Valuation discounts for transfers in family businesses in jeopardy

The ability to take valuation discounts on the transfer of an interest in a family business for estate, gift and generation-skipping transfer tax purposes would be drastically limited under long-awaited proposed regulations from the Treasury Department.

The most impactful element of the proposal bars any significant discount for lack of control or lack of marketability associated with the transfer of an interest in a family-controlled entity.

If the regulations are finalized as written, the tax cost for transferring interests in such businesses will be substantially higher.

The rules would apply to family-controlled corporations, partnerships, limited liability companies (LLCs) and other similar entities.

Under current rules, transfers of interests in family businesses may be discounted due to lack of marketability and lack of control. The idea is that if you give a percentage of interest in your business to your child, it should be discounted because your child wouldn’t be able to immediately sell his or her interest to someone else for the same amount. Discounts of this nature can yield significant tax savings.

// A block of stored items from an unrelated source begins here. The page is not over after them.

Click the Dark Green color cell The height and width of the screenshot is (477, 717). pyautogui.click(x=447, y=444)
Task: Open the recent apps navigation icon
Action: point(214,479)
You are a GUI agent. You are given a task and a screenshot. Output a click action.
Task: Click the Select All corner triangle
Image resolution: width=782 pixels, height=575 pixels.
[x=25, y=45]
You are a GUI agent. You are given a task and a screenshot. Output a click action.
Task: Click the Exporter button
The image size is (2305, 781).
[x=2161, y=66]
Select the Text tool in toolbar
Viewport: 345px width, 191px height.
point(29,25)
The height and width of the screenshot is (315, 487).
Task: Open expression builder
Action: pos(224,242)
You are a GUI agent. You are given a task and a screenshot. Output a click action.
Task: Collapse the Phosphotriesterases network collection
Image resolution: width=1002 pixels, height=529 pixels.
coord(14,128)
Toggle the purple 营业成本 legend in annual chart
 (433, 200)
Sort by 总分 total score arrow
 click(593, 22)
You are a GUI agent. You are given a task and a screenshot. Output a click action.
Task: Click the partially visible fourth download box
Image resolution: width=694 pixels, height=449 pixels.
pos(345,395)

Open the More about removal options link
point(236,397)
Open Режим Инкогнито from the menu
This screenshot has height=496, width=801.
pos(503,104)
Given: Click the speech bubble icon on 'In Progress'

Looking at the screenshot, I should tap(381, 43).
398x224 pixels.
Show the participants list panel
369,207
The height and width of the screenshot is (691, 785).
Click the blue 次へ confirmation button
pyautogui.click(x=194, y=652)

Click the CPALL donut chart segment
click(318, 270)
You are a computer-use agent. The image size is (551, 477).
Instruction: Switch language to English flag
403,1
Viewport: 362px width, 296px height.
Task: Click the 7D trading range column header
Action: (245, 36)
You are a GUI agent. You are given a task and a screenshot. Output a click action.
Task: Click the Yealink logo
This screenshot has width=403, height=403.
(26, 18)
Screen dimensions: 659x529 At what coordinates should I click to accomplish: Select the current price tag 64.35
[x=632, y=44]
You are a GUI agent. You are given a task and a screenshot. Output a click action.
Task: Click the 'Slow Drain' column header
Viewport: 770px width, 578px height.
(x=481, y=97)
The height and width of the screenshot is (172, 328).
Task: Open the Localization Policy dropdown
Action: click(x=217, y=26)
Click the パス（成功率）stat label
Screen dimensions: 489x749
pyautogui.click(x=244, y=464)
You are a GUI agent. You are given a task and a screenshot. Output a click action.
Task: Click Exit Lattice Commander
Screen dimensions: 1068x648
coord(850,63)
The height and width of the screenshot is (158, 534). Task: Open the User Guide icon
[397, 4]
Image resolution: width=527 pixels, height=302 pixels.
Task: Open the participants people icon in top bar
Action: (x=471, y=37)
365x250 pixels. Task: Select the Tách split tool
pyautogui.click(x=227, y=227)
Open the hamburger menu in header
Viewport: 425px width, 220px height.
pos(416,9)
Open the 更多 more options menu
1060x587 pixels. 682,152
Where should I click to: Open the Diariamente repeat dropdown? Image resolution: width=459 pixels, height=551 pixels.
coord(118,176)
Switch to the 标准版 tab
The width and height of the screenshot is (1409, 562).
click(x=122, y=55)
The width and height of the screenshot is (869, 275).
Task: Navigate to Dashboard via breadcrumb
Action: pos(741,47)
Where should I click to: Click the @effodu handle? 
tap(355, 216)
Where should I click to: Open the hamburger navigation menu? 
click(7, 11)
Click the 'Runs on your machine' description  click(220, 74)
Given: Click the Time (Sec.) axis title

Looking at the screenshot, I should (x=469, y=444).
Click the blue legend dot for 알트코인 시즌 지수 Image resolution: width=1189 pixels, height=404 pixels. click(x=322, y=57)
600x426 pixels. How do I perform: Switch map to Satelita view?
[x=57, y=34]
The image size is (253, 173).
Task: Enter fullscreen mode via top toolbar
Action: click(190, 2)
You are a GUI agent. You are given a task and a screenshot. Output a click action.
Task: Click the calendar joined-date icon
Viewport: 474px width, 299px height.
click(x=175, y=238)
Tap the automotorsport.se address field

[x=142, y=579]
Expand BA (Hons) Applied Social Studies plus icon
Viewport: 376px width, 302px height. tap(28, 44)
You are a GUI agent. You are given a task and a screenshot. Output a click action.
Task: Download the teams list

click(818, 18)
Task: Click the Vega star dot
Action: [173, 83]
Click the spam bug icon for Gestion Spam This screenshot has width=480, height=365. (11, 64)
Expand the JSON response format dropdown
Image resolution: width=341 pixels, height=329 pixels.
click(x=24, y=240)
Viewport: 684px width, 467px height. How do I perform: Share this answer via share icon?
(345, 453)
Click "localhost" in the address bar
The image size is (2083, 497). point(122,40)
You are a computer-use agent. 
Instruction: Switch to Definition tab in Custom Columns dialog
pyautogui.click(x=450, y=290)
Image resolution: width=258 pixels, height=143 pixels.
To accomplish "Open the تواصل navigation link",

For example, assume three siblings inherited an equal third of their parents’ business and now one of them wishes to transfer her third to her children. Assume if the business was liquidated or sold, the value of her one-third interest would be worth $5 million.

If a combined 30 percent discount for lack of control and lack of marketability were applied to the business interest, then the value of the gift would be $3.5 million. If the regulations become final and eliminate discounts, then the value of the same gift would be $5 million. At a 40 percent gift and estate tax rate, the impact of the elimination of discounting on this family would be $600,000 in additional tax.

As a result of the proposed changes, if you’ve been thinking of doing such a transfer involving a family business for estate planning purposes, it’s critical to consider doing it now, before the regulations become final.

What’s the timing?

The proposed regulations were issued in early August and a public hearing about them was scheduled for December 1. Generally, the rules go into effect on the day they are published in final form, although certain portions will be effective for transfers occurring 30 or more days after the date of publication.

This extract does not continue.